Task brief: Arrange every line of the records below as a numbered list, skipping blank lines. Leave the pictures out of your answer.
— START Data supplied —
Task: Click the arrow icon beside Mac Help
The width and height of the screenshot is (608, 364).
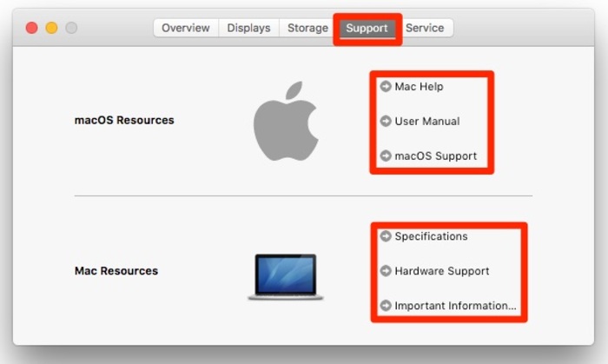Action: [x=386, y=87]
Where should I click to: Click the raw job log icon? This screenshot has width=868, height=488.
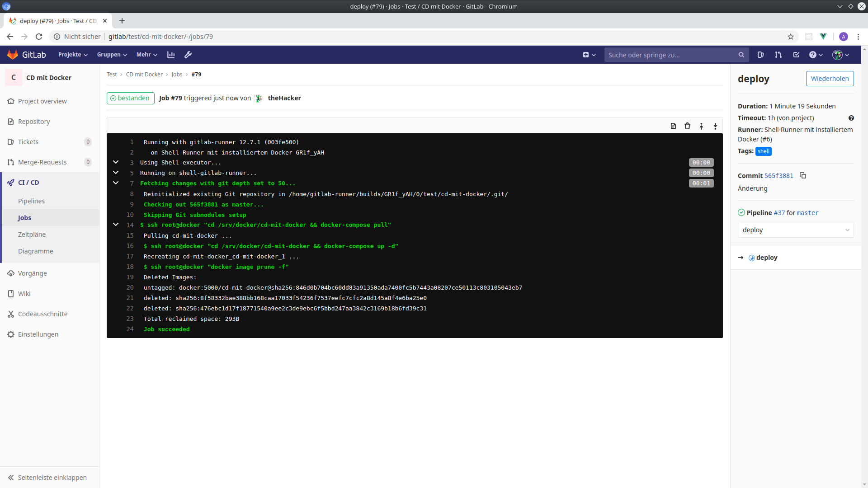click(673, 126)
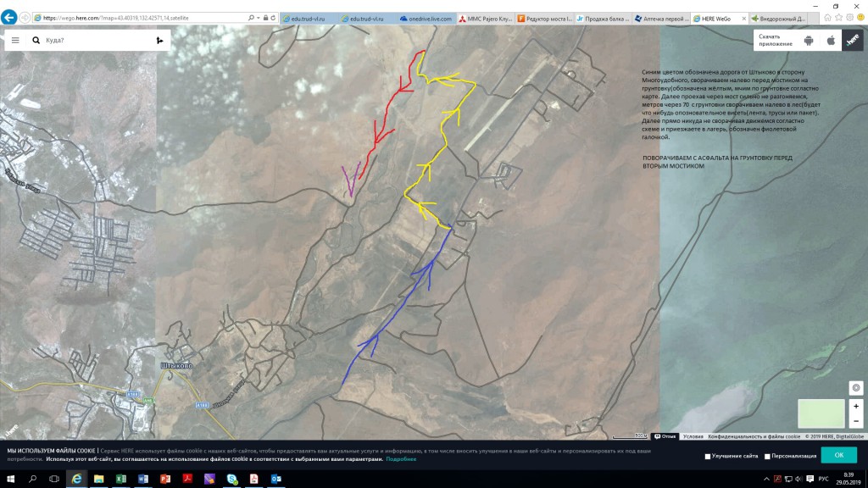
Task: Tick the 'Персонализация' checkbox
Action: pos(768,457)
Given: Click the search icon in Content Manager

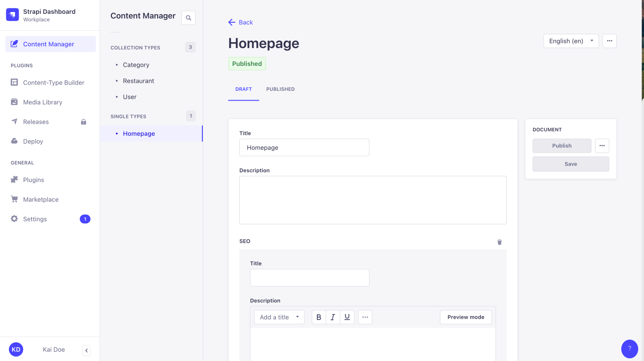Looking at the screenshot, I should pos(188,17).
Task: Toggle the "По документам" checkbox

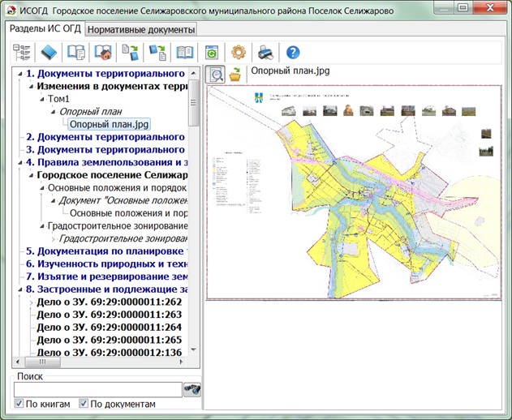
— END Data supplied —
Correct output:
1. Task: Click the arrow icon beside Mac Help
2. The width and height of the screenshot is (608, 364).
3. Action: [x=386, y=87]
4. Where should I click to: Click the raw job log icon? This screenshot has width=868, height=488.
5. click(673, 126)
6. Task: Tick the 'Персонализация' checkbox
7. Action: pos(768,457)
8. Given: Click the search icon in Content Manager
9. Looking at the screenshot, I should pos(188,17).
10. Task: Toggle the "По документам" checkbox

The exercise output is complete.